What is required — Comb through the entries for "will" and pull out each line that holds it.
=======
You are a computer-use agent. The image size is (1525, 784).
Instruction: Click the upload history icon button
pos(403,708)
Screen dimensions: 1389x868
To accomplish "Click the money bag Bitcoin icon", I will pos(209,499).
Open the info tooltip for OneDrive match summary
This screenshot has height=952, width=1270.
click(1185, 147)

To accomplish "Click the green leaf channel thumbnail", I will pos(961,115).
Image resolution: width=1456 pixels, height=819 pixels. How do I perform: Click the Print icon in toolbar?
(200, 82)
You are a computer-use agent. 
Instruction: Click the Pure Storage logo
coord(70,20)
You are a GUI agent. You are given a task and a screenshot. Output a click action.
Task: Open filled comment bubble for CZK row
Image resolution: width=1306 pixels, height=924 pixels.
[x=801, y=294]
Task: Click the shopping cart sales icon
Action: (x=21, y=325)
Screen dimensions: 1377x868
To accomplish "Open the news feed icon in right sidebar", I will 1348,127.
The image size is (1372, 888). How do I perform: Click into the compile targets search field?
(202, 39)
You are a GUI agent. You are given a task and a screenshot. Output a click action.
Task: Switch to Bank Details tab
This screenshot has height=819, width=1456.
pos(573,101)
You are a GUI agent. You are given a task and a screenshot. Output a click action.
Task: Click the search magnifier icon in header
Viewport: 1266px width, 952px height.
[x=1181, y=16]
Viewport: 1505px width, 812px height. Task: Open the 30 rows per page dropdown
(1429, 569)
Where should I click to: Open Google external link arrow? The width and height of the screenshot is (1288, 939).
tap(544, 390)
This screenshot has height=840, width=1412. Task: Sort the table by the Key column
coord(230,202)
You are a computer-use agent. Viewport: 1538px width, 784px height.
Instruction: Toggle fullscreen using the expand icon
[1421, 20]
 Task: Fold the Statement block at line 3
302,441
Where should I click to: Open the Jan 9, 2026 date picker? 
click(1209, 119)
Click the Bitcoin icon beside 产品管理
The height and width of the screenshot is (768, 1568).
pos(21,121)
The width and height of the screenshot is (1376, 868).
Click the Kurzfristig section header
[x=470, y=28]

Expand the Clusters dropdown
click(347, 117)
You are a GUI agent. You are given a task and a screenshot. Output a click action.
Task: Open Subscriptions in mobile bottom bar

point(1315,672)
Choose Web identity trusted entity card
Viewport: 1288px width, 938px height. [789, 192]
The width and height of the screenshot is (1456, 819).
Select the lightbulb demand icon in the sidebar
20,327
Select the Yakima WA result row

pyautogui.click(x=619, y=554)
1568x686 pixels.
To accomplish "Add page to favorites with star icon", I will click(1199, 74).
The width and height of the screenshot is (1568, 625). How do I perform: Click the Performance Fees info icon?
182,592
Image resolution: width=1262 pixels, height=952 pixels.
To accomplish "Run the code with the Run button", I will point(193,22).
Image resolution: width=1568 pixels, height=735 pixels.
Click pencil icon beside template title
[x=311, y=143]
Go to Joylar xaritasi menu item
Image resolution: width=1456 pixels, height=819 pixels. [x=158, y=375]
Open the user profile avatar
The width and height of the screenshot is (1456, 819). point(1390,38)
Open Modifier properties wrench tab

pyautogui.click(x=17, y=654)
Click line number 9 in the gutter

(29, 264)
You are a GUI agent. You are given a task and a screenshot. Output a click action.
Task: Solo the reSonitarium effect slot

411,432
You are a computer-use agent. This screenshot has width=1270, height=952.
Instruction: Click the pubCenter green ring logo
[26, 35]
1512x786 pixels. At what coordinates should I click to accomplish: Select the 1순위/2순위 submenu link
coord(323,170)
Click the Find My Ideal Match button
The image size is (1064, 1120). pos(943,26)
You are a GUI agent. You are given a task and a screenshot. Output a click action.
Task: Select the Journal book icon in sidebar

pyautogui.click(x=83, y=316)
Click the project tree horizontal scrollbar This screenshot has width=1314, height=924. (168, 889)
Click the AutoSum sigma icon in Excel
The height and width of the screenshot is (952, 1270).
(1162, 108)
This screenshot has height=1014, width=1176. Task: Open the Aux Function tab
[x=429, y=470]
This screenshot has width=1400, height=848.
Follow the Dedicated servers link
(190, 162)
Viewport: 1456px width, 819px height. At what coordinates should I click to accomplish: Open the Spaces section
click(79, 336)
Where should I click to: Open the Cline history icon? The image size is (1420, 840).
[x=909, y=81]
=======
Your solution —
To accomplish "Click the money bag Bitcoin icon", I will pos(209,499).
To accomplish "Click the green leaf channel thumbnail", I will pos(961,115).
To accomplish "Open the news feed icon in right sidebar", I will 1348,127.
To accomplish "Add page to favorites with star icon", I will click(1199, 74).
To accomplish "Run the code with the Run button", I will point(193,22).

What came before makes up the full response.